His hand comes down on the counter beside me, palm flat, the veins in his wrist standing out like cords. He leans in, close enough that I can smell the leather on his jacket and the faint trace of smoke clinging to him from Club Z.

“You don’t go near him again.” His voice isn’t raised, but it’s thunder wrapped in steel. “Do you understand me, Brooklyn? I don’t care if he corners you in a fucking church—you run, you call me, you never let him breathe the same air as you again.”

Tears prick, hot, unwanted. My throat works around the words that finally tumble out, jagged and too soft.

“I didn’t… I didn’t choose it, Dean. He was just there, waiting, like he knew I’d be alone.”

His jaw tightens, and for a second, I think he’ll explode, but instead he exhales through his nose, steady but furious, like a man choking back the urge to destroy something.

“I told you he plays games.” His finger presses under my chin, forcing my eyes up. “But you’re not his game piece. You’re mine.”

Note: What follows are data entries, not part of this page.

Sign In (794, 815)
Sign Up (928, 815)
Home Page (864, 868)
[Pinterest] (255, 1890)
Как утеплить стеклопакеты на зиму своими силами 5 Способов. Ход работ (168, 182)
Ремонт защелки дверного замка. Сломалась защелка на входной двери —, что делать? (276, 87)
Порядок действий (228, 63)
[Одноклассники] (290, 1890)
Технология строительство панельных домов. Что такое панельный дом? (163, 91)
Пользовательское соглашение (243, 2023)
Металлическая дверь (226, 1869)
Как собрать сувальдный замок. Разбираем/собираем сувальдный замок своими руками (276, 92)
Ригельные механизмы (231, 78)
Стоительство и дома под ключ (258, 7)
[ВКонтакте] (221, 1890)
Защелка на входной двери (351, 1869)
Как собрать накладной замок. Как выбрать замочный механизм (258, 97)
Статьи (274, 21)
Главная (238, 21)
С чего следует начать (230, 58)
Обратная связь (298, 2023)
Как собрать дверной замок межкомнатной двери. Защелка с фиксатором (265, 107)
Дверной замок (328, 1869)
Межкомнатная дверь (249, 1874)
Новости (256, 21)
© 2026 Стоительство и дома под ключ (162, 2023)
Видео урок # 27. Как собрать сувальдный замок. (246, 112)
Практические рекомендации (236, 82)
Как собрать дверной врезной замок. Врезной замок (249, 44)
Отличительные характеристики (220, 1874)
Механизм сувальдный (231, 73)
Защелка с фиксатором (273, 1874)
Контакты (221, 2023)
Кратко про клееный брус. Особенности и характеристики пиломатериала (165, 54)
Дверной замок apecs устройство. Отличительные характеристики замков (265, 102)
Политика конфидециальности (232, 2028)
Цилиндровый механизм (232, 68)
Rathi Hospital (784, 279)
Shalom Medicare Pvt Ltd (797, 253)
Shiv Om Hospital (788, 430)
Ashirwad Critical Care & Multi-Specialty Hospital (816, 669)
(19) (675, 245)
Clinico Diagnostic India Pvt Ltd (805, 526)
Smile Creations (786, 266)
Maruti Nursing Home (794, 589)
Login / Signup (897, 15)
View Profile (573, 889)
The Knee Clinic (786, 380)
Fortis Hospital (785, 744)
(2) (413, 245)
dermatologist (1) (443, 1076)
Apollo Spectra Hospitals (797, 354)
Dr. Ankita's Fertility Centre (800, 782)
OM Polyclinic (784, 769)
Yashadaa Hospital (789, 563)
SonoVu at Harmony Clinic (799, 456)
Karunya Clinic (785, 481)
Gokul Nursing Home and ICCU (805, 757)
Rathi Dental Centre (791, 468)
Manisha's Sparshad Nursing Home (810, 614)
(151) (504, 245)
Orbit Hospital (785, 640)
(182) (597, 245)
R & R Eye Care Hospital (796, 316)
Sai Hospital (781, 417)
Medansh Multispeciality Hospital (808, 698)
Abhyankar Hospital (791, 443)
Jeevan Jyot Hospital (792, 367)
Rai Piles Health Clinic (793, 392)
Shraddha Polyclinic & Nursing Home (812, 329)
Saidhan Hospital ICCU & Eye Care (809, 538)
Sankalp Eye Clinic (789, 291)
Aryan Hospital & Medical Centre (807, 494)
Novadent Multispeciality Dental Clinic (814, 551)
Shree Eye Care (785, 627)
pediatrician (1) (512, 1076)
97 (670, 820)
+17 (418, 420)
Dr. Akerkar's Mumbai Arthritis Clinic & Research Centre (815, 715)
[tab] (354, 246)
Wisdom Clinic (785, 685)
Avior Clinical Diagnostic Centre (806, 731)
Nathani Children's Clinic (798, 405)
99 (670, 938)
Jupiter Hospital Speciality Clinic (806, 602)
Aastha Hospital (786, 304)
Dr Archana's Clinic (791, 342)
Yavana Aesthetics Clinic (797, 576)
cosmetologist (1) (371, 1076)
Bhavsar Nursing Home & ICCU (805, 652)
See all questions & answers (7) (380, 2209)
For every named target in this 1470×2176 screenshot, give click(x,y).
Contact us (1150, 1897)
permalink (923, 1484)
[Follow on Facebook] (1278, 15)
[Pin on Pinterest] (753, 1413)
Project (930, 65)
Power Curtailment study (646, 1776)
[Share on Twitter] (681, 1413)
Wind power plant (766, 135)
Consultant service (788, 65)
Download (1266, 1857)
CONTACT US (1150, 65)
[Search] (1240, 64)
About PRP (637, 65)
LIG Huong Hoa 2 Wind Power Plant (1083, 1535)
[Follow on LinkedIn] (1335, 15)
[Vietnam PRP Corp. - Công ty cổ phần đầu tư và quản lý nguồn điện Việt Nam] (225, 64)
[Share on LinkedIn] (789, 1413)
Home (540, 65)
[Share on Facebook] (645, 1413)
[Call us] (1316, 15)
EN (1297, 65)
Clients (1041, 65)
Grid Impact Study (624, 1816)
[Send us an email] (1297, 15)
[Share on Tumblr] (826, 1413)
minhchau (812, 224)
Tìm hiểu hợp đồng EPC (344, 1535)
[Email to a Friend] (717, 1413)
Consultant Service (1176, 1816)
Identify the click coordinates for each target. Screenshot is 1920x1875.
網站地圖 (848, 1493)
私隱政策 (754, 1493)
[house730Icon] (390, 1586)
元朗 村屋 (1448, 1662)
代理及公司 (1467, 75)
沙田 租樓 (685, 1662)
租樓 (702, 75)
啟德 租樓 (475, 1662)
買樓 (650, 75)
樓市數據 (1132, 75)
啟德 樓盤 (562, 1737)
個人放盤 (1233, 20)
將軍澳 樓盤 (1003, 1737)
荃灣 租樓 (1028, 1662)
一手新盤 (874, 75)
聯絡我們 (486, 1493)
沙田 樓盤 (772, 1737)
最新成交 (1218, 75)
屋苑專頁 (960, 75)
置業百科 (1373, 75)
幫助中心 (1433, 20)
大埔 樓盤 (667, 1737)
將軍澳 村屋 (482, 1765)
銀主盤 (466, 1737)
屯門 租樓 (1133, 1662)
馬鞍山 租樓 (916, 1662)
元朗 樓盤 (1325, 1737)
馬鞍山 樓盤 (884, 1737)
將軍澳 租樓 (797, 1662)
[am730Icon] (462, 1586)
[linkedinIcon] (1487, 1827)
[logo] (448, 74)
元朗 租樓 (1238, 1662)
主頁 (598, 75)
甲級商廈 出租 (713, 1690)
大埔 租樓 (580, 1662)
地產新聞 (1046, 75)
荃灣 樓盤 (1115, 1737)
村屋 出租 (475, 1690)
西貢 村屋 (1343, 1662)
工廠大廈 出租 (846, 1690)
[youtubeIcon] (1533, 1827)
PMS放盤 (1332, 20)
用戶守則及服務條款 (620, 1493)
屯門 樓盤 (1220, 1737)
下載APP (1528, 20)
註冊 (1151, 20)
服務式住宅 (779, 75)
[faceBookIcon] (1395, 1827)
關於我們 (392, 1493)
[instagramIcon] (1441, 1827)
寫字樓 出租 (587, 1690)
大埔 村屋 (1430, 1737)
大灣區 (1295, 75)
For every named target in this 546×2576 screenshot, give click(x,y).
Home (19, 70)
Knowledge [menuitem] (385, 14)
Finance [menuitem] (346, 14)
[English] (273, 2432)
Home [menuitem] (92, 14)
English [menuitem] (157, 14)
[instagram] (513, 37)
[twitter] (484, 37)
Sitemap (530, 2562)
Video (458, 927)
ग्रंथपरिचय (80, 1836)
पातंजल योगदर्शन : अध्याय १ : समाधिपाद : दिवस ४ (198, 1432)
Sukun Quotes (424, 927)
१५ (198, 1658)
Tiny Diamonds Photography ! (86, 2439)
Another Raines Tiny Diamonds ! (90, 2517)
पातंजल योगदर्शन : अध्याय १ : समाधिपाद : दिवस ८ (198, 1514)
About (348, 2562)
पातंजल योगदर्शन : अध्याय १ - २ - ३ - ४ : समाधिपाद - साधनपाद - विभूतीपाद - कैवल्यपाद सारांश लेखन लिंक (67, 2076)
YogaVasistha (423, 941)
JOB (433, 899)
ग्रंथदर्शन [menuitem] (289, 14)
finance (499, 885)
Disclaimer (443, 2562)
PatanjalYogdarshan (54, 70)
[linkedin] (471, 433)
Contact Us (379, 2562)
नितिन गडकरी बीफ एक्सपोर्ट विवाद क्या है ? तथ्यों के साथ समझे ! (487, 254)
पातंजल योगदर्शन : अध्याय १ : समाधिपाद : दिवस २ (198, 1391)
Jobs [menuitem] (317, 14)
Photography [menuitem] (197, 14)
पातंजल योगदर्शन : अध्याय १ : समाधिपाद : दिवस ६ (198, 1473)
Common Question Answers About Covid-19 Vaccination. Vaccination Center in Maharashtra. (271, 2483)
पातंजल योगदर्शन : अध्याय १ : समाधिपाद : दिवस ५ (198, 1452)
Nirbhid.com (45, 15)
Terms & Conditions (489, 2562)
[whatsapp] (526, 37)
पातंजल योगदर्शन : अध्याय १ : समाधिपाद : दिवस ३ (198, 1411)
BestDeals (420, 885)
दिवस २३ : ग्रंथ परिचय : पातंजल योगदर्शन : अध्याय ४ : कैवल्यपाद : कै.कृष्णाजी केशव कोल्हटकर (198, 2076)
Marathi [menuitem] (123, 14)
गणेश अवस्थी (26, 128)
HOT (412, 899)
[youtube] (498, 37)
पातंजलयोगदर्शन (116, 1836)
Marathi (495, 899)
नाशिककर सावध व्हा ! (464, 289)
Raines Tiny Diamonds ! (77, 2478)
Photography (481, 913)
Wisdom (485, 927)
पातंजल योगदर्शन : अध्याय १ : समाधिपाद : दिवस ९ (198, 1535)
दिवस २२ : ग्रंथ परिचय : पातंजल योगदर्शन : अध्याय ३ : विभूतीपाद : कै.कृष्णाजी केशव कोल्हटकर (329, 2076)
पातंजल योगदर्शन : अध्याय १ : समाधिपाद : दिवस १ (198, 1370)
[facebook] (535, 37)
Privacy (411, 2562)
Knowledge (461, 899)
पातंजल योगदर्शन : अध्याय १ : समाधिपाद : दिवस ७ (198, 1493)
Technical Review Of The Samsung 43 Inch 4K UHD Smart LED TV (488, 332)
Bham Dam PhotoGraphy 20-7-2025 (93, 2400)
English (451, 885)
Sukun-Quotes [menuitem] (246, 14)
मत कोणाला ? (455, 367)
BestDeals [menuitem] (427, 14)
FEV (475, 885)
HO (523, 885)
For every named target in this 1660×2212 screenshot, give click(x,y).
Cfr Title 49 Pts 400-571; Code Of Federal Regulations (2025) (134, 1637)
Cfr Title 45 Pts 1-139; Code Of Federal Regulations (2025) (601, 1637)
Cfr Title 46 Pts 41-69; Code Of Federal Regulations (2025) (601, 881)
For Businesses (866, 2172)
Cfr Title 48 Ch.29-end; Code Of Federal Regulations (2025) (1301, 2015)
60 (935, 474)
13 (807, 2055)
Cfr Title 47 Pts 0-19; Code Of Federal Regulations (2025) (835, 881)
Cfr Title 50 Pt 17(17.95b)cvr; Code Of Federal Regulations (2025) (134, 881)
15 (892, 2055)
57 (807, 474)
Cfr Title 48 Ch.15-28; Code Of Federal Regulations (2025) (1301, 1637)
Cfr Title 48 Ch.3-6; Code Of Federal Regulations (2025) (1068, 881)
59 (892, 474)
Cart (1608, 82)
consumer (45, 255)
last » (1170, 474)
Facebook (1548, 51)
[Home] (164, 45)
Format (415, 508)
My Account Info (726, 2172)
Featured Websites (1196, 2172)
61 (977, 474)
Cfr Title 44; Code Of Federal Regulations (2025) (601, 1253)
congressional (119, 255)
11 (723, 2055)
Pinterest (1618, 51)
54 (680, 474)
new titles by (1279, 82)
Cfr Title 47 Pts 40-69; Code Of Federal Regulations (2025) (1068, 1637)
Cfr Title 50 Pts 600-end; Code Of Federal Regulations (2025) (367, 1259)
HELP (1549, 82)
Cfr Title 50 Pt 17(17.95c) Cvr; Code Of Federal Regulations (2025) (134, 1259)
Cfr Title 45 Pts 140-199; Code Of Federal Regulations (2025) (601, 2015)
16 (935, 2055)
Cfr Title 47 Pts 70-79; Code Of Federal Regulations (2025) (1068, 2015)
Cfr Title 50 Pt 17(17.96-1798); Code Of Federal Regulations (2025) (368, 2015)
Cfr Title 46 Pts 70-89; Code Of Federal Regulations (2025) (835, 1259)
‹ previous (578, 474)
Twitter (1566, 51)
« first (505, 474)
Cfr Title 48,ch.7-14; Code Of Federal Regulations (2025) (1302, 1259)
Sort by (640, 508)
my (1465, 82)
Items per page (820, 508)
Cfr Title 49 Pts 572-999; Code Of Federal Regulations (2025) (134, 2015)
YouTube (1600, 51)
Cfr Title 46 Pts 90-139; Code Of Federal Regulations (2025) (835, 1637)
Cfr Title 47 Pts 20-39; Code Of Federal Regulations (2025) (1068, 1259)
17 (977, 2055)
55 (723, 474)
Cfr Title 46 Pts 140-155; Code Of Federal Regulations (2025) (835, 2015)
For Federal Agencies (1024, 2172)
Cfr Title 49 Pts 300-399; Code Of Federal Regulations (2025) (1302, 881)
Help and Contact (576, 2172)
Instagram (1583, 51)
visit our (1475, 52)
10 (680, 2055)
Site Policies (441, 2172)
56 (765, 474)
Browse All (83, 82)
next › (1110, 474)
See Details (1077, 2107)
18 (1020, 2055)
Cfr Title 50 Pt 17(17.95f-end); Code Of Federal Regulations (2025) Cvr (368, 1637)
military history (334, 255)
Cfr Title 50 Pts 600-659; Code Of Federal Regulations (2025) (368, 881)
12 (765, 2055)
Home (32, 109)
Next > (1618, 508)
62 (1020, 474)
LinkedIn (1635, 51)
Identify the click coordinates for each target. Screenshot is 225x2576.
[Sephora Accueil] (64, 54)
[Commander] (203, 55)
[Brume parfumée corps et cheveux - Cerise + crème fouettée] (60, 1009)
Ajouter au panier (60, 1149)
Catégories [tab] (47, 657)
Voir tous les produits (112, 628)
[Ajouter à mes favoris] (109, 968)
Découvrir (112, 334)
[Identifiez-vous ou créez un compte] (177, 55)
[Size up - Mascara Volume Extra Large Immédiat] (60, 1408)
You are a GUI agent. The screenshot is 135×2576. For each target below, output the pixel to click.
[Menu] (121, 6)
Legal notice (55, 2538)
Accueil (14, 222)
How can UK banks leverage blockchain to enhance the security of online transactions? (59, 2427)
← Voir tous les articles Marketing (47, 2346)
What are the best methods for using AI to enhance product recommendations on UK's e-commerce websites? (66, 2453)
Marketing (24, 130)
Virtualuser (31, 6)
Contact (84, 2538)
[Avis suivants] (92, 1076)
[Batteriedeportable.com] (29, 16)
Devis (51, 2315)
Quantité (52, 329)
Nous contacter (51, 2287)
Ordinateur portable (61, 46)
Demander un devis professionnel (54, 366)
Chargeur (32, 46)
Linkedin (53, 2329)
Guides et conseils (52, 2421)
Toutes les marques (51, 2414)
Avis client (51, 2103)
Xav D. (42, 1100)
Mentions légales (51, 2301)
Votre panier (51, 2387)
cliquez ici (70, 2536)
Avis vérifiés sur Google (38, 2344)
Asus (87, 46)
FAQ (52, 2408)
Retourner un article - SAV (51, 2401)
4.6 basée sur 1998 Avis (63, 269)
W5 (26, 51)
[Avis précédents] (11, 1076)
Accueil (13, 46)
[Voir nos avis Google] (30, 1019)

The word mine lands like a brand, hot and unyielding.

“I can’t do this,” I whisper, the confession slipping out before I can cage it. “I can’t live in a world where men like him exist—and you—” My breath shatters. “And you terrify me almost as much as he does.”

Dean doesn’t flinch. Doesn’t soften. He lowers himself until his mouth is a breath from mine, voice a razor-slice in the silence.

“Good. Fear keeps you alive. Fear keeps you sharp. And as long as you’re afraid, you’ll never forget whose arms you belong in at the end of it.”

Something in me cracks then—half fury, half need. My fists pound weakly against his chest, but his hand closes around my wrists, pinning them to the counter.

“Stop running from it,” he snarls, forehead pressing to mine. “Stop pretending you don’t know exactly what this is.”

My vision blurs with tears. “And what is it, Dean? Tell me, because I can’t keep guessing while Rafe is out there waiting to finish me off.”

His grip tightens, and the silence between us burns hotter than any scream. Then finally his voice drops, rough and low, a vow more than an answer:

“It’s the only thing keeping you alive. Me.”